What to work on:
All pictures must be dropped, while the entries are given again word for word.

Saved entries

╭──

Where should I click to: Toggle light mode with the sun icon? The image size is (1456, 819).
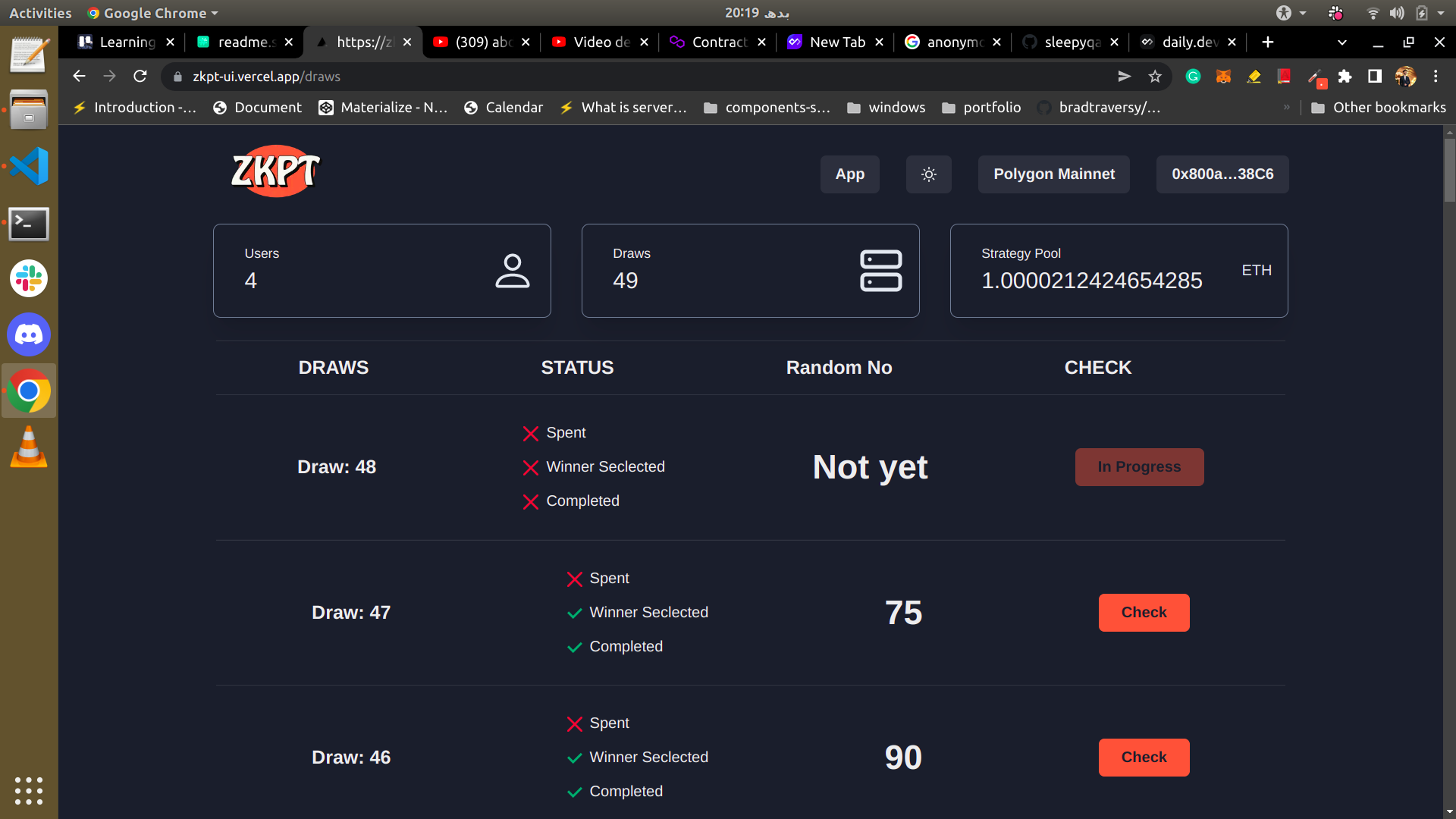(x=928, y=174)
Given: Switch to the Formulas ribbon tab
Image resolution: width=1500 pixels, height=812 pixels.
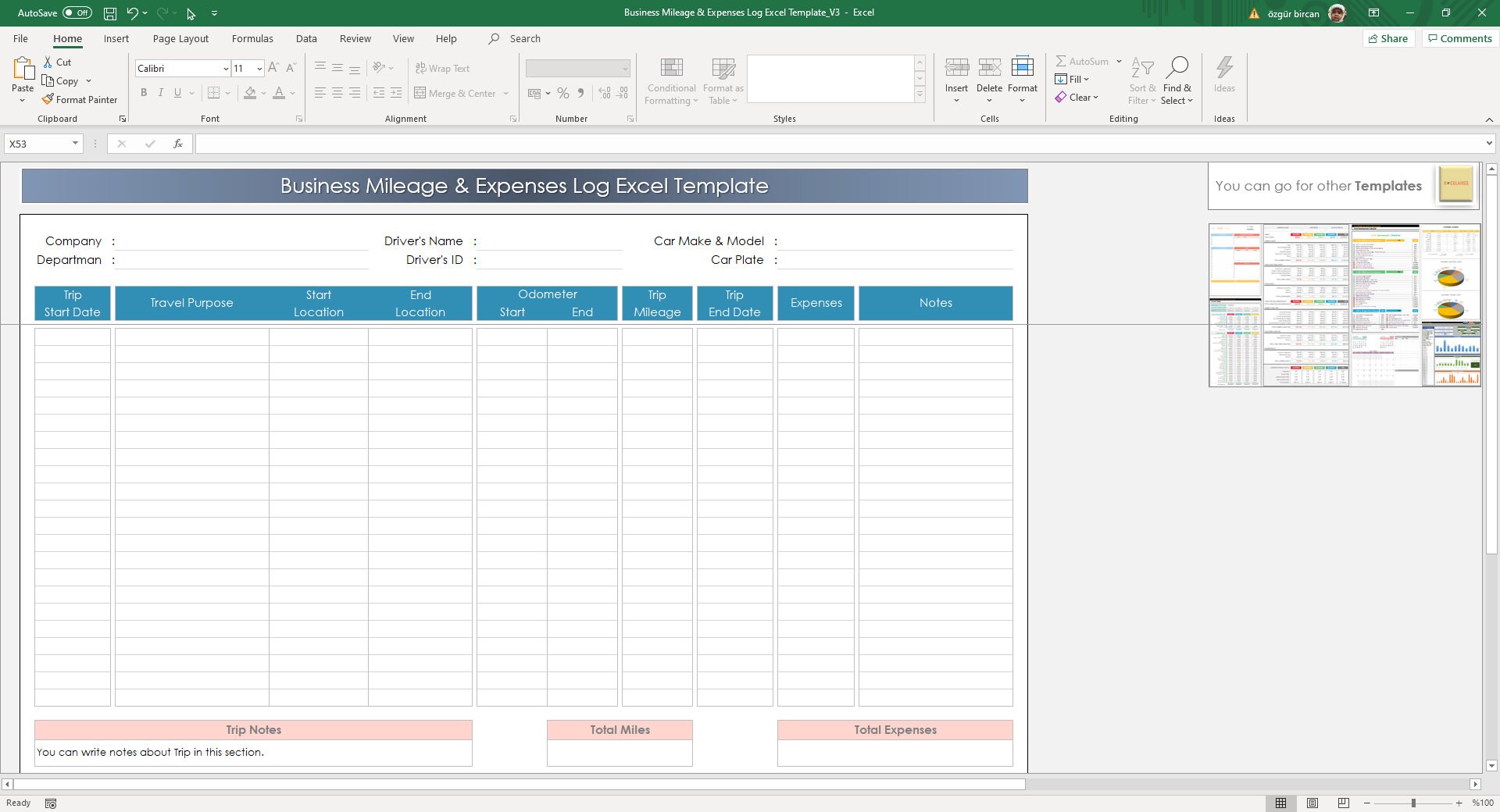Looking at the screenshot, I should point(252,38).
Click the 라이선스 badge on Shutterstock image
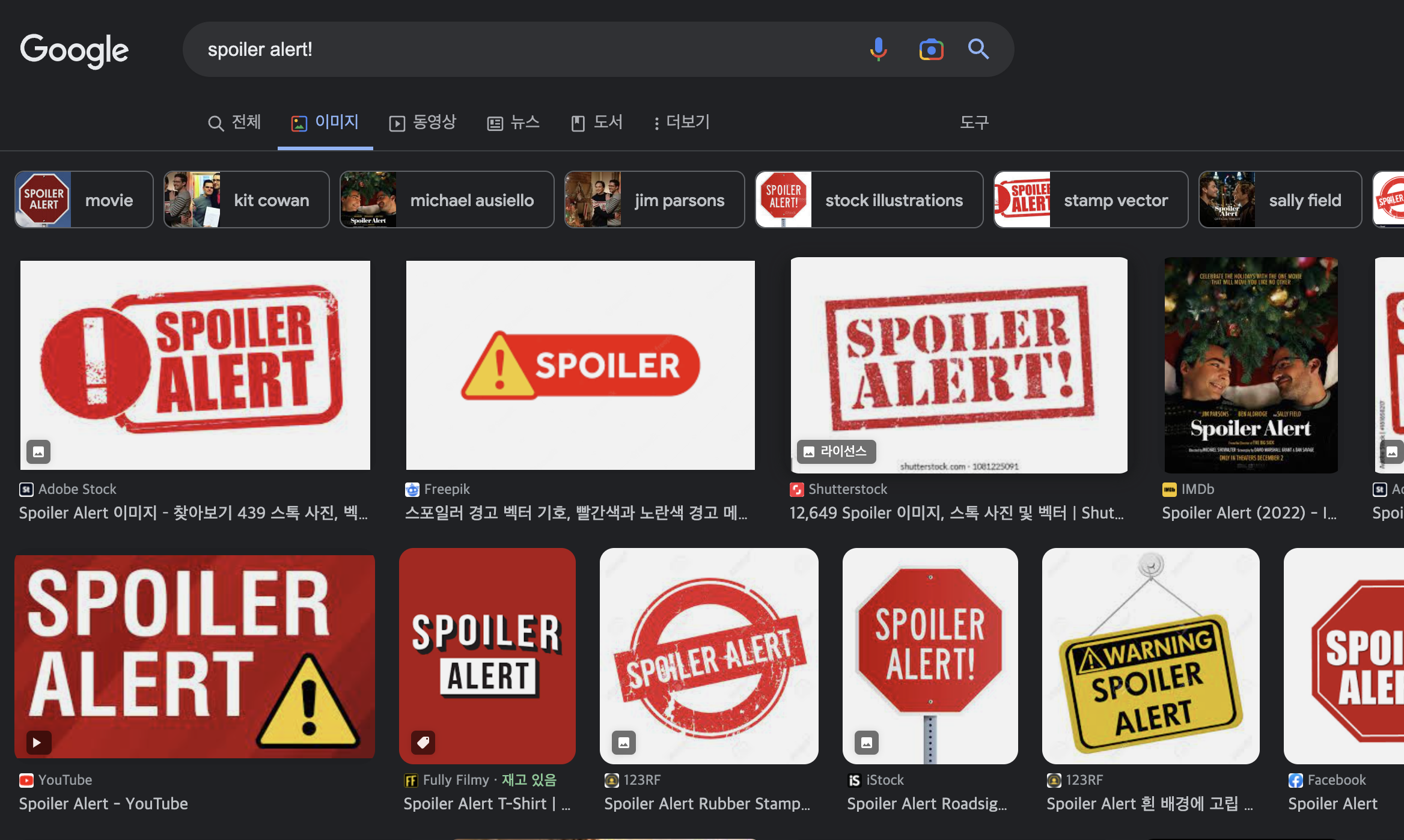This screenshot has width=1404, height=840. (x=837, y=452)
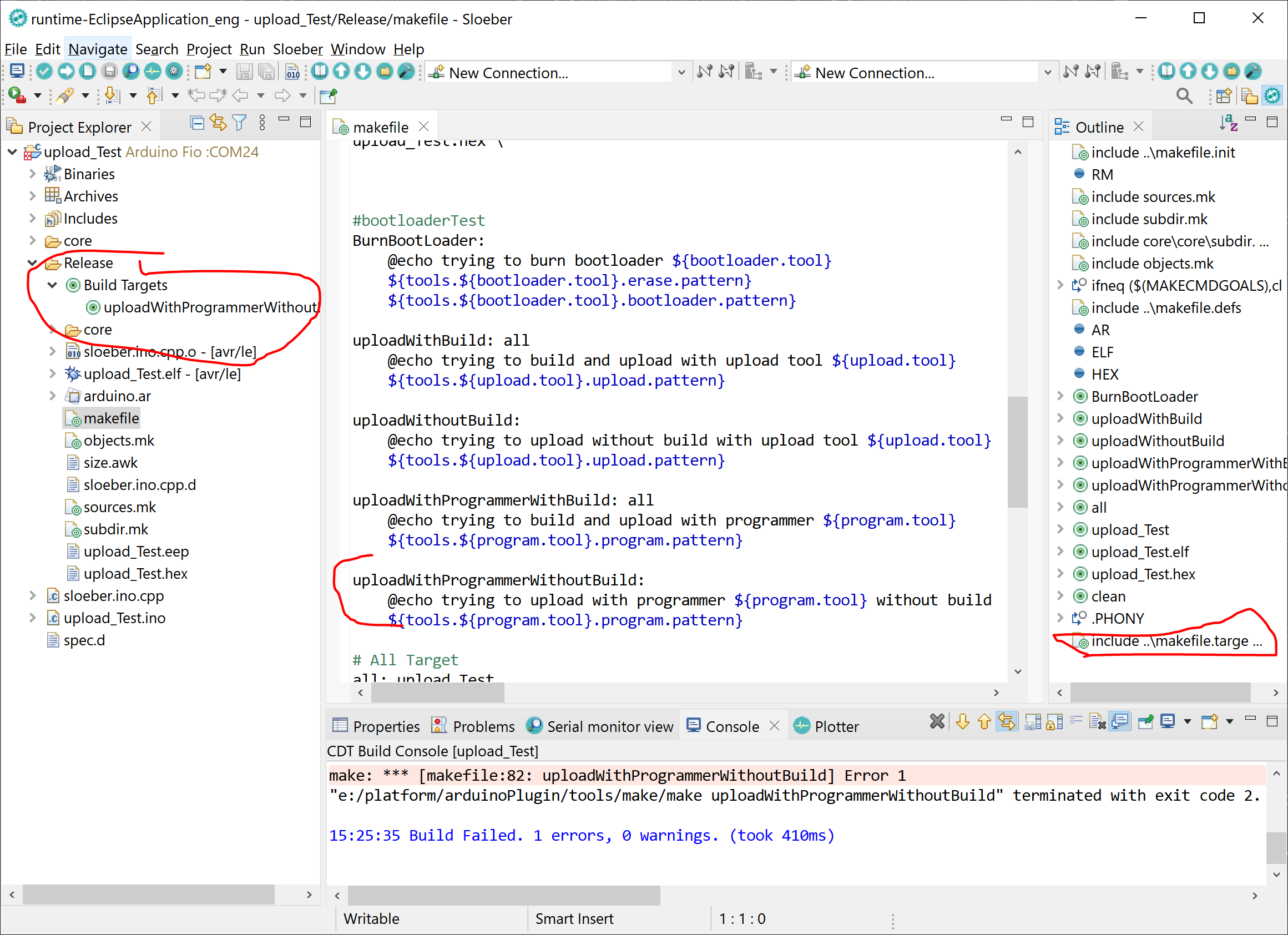Click Collapse All in Project Explorer
This screenshot has height=935, width=1288.
197,123
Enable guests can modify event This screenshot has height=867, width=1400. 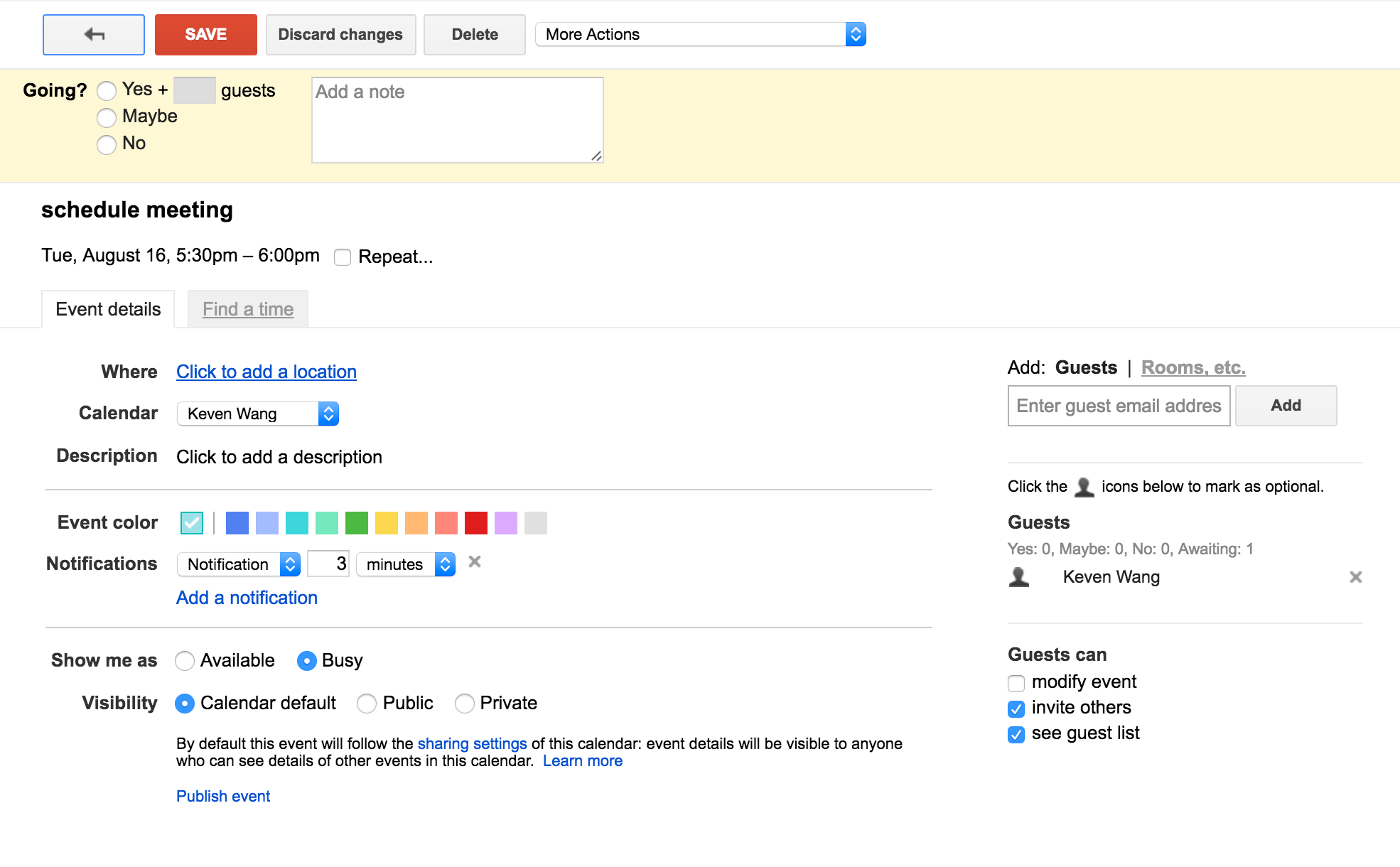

╰──

Solution for this exercise:
Where should I click to: Toggle light mode with the sun icon? The image size is (1456, 819).
(x=928, y=174)
Given: Switch to the Formulas ribbon tab
Image resolution: width=1500 pixels, height=812 pixels.
Looking at the screenshot, I should point(252,38).
Click the 라이선스 badge on Shutterstock image
This screenshot has width=1404, height=840. (x=837, y=452)
Click Collapse All in Project Explorer
This screenshot has height=935, width=1288.
197,123
Enable guests can modify event This screenshot has height=867, width=1400. 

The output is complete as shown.